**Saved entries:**
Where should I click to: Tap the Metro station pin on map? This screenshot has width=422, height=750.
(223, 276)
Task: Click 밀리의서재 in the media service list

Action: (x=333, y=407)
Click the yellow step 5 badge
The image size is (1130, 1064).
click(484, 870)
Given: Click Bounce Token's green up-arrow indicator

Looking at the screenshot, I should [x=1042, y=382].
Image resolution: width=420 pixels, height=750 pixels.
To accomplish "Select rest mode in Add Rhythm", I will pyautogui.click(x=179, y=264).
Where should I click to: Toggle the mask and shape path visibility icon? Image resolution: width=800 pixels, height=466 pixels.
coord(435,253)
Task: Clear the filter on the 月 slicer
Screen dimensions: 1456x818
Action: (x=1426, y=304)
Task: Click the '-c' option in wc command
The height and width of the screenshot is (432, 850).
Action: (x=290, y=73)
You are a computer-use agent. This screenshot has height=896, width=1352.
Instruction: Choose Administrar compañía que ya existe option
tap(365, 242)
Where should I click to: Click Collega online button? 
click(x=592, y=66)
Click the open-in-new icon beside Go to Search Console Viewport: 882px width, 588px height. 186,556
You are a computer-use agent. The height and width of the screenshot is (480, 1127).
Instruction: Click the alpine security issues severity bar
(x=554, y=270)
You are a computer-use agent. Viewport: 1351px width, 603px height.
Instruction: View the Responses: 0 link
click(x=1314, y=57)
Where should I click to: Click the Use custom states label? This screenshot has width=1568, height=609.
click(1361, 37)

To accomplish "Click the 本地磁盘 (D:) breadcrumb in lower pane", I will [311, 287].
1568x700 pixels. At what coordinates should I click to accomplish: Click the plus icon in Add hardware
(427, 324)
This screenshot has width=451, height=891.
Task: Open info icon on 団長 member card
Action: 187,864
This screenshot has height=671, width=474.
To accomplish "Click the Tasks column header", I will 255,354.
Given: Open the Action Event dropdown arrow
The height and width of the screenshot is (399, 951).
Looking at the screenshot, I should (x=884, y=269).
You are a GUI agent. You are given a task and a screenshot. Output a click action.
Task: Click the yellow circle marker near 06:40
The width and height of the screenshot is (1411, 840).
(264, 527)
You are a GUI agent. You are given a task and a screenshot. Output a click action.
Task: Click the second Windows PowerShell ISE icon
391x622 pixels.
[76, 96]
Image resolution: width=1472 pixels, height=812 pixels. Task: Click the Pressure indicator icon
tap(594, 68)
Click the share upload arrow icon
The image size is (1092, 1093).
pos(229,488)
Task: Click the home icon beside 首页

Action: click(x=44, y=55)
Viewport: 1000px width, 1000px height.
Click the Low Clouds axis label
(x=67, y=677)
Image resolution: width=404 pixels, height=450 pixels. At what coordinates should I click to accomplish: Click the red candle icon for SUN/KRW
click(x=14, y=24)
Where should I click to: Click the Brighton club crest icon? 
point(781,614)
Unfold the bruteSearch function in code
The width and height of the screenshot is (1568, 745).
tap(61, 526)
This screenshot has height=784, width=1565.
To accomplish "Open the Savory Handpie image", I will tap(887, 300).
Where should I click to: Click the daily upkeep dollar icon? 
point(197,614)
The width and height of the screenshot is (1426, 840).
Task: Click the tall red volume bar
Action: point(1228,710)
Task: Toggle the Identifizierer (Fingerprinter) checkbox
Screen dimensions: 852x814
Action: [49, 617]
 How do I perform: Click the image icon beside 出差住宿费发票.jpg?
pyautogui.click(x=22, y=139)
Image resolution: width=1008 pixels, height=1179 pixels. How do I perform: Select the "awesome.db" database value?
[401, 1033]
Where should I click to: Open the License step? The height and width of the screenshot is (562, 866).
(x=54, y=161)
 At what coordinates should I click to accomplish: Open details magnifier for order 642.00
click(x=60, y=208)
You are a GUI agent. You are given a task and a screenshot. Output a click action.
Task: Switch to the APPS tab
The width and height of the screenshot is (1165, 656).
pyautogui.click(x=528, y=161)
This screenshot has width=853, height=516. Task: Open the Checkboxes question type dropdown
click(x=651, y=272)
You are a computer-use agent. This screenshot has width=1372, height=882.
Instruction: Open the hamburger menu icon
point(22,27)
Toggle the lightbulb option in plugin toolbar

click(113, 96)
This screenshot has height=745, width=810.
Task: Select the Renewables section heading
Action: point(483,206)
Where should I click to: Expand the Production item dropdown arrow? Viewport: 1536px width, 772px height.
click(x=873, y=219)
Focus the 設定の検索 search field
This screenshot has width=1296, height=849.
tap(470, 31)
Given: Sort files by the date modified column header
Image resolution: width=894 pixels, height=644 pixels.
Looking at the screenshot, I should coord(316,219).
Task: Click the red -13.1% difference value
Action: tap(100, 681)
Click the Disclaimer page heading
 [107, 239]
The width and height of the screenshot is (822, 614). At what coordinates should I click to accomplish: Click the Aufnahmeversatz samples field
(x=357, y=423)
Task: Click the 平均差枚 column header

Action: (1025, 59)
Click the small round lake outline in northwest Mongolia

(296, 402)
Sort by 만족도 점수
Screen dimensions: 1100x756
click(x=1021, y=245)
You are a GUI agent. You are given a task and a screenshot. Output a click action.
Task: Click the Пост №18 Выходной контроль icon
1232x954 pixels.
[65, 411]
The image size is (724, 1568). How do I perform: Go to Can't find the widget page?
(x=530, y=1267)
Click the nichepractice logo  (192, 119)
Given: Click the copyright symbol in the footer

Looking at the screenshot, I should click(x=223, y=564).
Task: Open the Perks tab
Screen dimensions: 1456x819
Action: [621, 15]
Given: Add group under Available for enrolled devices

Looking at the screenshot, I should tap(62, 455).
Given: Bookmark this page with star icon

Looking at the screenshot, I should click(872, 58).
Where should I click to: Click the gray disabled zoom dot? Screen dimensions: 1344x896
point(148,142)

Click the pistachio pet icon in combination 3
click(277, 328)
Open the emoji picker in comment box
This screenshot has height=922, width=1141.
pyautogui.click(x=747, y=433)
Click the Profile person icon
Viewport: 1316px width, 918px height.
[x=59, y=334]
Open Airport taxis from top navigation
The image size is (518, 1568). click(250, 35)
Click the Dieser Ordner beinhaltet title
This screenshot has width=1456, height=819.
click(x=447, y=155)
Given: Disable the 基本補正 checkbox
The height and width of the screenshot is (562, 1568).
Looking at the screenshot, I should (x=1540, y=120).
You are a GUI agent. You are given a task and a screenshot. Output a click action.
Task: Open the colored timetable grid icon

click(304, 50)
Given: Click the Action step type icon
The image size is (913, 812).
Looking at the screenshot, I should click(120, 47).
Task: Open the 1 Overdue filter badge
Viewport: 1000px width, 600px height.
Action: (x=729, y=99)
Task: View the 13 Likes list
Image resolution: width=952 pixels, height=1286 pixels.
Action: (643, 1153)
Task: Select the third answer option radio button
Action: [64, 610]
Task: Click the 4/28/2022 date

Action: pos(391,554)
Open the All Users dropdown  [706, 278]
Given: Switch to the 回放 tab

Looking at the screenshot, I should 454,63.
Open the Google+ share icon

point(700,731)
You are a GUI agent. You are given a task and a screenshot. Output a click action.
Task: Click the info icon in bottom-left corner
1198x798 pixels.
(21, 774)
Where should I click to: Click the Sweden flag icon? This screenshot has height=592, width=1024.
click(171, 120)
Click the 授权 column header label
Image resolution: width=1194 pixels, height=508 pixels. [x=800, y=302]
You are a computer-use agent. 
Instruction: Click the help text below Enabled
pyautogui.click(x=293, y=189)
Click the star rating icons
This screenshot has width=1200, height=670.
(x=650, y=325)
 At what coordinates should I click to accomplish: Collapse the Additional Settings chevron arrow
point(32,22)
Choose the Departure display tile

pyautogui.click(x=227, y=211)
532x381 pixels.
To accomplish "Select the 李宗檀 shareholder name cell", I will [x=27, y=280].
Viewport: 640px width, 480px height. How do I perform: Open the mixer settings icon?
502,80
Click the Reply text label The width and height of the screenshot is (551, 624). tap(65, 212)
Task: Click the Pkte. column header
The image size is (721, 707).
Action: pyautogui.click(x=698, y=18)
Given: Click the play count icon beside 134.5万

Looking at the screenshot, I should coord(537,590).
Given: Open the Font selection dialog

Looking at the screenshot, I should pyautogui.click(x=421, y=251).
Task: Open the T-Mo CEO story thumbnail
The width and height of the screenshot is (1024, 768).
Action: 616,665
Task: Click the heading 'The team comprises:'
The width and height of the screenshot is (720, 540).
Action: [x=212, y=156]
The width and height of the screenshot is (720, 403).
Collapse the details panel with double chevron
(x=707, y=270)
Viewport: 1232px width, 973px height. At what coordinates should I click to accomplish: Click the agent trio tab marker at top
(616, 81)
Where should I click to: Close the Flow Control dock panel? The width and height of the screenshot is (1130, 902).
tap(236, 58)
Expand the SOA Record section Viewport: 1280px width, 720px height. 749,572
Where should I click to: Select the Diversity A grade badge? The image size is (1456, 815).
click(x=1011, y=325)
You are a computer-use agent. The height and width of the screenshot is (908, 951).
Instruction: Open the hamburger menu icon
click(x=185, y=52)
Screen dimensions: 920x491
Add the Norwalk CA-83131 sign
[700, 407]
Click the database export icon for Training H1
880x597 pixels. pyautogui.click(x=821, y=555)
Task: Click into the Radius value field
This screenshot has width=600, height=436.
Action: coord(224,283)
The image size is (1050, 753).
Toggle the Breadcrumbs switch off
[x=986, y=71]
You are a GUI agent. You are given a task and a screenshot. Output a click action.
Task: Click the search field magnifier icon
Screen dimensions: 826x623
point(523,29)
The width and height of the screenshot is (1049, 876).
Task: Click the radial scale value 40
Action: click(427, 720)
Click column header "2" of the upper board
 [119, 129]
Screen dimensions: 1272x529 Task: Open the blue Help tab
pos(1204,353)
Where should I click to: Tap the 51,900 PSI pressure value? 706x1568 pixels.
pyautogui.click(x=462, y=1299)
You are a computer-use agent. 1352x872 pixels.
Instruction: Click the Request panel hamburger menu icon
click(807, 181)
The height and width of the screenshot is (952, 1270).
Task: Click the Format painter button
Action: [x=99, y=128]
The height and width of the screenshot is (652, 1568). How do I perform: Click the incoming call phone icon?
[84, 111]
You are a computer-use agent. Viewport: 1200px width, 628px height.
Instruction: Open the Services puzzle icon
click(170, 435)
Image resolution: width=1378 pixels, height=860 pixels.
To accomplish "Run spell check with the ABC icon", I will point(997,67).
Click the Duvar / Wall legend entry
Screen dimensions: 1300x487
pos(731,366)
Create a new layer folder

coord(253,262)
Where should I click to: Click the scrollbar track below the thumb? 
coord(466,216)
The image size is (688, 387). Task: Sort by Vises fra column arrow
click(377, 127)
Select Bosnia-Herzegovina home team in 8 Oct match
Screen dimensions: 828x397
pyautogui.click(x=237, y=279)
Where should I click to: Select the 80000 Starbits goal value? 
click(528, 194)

**WHAT THE EXERCISE ASKS:** Copy out each line of the records where the word "filter" appears.

**SOLUTION TO THE EXERCISE:**
Task: Clear the filter on the 月 slicer
Task: Open the 1 Overdue filter badge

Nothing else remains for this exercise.